Le roi des hedge funds Ray Dalio pense qu'il est désormais primordial de détenir de l'or étant donné que les banques centrales deviennent de plus en plus agressives dans leurs politiques de dévaluation des devises et sont sur le point de provoquer un "changement de paradigme" en matière d'investissement.

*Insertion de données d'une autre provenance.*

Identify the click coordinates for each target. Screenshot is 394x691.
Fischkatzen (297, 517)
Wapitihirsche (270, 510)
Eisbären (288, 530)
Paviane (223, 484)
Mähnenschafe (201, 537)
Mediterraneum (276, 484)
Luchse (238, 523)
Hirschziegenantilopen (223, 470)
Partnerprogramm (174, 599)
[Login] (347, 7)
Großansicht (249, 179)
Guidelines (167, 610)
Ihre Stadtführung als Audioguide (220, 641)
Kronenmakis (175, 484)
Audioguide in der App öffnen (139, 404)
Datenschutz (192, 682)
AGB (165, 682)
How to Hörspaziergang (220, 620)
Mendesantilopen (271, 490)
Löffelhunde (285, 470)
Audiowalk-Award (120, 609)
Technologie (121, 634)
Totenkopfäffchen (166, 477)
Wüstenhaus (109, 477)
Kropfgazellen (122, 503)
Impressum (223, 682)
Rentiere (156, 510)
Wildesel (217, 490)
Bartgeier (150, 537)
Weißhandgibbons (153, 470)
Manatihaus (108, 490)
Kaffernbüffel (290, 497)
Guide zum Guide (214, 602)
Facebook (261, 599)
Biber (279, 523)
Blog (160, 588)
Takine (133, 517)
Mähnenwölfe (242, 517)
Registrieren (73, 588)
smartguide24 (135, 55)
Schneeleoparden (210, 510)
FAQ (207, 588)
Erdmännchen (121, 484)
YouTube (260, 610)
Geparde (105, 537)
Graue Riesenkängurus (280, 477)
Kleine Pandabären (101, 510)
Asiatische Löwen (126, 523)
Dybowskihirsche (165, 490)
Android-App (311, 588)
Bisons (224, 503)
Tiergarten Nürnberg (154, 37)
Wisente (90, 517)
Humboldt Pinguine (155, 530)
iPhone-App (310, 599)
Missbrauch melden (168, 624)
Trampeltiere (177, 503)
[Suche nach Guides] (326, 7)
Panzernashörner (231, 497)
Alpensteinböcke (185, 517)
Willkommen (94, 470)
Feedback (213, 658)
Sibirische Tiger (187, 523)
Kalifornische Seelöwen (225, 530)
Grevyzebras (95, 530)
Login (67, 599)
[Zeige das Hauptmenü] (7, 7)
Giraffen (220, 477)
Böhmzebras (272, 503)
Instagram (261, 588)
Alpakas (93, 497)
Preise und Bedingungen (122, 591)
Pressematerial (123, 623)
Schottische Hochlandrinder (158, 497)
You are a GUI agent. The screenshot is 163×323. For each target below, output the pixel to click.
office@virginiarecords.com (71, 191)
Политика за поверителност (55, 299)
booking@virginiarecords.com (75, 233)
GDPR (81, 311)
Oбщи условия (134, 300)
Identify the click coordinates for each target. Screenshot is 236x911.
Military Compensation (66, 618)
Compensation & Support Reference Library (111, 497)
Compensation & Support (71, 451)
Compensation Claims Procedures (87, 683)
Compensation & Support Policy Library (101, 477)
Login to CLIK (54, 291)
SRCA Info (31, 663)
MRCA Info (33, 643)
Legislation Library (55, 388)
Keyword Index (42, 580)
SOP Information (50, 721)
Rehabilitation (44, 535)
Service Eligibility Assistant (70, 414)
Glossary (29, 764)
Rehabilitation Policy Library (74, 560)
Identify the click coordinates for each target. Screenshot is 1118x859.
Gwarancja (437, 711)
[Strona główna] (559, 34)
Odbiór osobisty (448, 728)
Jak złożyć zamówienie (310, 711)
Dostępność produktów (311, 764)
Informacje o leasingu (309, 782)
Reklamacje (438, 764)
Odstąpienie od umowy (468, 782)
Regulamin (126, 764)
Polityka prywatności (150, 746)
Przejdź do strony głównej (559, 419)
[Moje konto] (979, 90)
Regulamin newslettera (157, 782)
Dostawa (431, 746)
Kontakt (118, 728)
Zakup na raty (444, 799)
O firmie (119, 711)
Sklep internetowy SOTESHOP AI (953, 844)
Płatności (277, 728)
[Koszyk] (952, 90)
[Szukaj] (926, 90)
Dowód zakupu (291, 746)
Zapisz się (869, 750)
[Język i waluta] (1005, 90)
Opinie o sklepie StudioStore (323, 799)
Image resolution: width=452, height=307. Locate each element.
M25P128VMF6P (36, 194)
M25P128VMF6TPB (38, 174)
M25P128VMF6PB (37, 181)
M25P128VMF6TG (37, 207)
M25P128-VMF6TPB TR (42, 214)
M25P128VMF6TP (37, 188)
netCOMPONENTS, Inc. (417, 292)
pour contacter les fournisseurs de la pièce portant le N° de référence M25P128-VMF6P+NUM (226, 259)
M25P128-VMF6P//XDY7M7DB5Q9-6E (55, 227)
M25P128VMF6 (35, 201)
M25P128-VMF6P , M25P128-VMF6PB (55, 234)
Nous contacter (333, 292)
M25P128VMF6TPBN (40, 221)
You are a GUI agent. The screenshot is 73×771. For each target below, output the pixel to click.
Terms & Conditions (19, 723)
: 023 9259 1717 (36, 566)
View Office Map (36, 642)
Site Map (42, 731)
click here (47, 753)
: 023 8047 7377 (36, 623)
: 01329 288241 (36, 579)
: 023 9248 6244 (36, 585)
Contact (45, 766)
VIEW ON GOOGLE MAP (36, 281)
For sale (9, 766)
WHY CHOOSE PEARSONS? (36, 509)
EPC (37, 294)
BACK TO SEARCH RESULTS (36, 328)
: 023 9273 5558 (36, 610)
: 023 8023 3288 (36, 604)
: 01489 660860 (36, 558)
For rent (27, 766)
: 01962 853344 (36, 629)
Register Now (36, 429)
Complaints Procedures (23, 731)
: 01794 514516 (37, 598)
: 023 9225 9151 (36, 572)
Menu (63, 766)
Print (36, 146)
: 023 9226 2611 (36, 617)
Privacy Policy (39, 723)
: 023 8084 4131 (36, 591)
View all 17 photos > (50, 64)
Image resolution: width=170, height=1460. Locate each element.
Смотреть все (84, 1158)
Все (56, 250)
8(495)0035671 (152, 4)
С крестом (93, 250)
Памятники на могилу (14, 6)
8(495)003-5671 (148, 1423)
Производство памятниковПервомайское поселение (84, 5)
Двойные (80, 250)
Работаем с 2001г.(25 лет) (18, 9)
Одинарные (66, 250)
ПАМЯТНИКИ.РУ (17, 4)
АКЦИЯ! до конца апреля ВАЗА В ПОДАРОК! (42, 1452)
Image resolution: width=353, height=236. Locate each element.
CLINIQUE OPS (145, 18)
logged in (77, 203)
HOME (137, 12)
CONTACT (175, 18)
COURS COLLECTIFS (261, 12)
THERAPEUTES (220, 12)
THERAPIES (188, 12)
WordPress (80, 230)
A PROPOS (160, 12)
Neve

Ray Dalio, fondateur du plus grand fonds spéculatif au monde, a écrit sur LinkedIn que les investisseurs ont été poussés vers les actions et d'autres actifs offrant des rendements similaires. Par conséquent, un trop grand nombre de personnes détiennent ce type de titres et risquent d'être confrontées à des rendements décroissants.

"Je pense que ce ne sont probablement pas de bons investissements en termes de rendements réels futurs et que les meilleurs actifs seront ceux qui performent bien lorsque la valeur de la monnaie se déprécie et que les conflits nationaux et internationaux sont significatifs, comme c'est le cas de l'or", a déclaré le dirigeant de Bridgewater Associates.

"De plus, pour des raisons que j'expliquerai dans un avenir proche, la plupart des investisseurs sont sous-pondérés sur cette classe d'actif, ce qui signifie que s’ils voulaient simplement disposer d’un portefeuille mieux équilibré afin de réduire les risques, ils devront détenir davantage d'actifs de ce type. C’est pourquoi j'estime qu’il serait à la fois moins risqué et plus rentable d’ajouter de l’or à son portefeuille. J'expliquerai bientôt les raisons pour lesquelles je crois que l'or est un diversificateur de portefeuille efficace."

Le prix de l'or a bondi de 0,7% dans la foulée de l'article de Dalio, pour atteindre 1 421 $ l'once.

Dans deux semaines, la Réserve fédérale devrait réduire son taux d'intérêt de référence d'au moins un quart de point. Cette décision intervient après un cycle de trois ans d'augmentation des taux par rapport aux niveaux historiquement accommodants, presque nuls, appliqués pendant la crise financière.

Ces nouvelles tendances font partie de ce qu'il désigne comme un nouveau "changement de paradigme", après le dernier qui a eu lieu durant la crise. Selon M. Dalio, les investisseurs vont devoir changer leur vision sur ce qui fonctionnera après le plus long marché haussier de l’histoire de Wall Street.

"Lors des changements de paradigme, la plupart des gens se font avoir en restant investi sur quelque chose de trop populaire et perdent gros", écrit-il. "D'autre part, si vous êtes assez malin pour comprendre ces changements, vous pouvez bien les gérer ou au moins vous protéger contre eux."

Depuis la crise, la Fed et bon nombre de ses homologues mondiaux maintiennent des taux d'intérêt bas et ont recours à des mesures telles que l’assouplissement quantitatif ou l’achat d’obligations et d’autres actifs financiers pour stimuler la prise de risque, ce qui a profité aux détenteurs d'actifs financiers.

Pendant ce temps, la dette des entreprises et la dette publique ont grimpé en flèche, obligeant les banques centrales à maintenir des taux d'intérêt bas. La Fed s'est lancée dans une tentative de normalisation de sa politique monétaire, mais on s'attend désormais à ce qu'elle recommence à assouplir en réduisant les taux et en mettant fin à la réduction de son bilan.

"Il me semble évident que les banques centrales doivent aider les débiteurs par rapport aux créanciers. En même temps, il me semble que les forces à l'origine de ce paradigme (c'est-à-dire les baisses de taux d'intérêt et l'assouplissement quantitatif) auront des effets à la baisse", a écrit Dalio.

"Pour ces raisons, je crois que la monétisation de la dette et la dépréciation monétaire finiront par s'accélérer, ce qui réduira la valeur de la monnaie et les rendements réels pour les créanciers. Nous verrons jusqu'où les créanciers laisseront les banques centrales aller dans les rendements réels négatifs avant de passer à d'autres actifs."

Dalio a ajouté qu'il n'est pas certain de où et quand le changement aura lieu, mais il pense que "cela approche et aura un impact important sur les contours du prochain paradigme".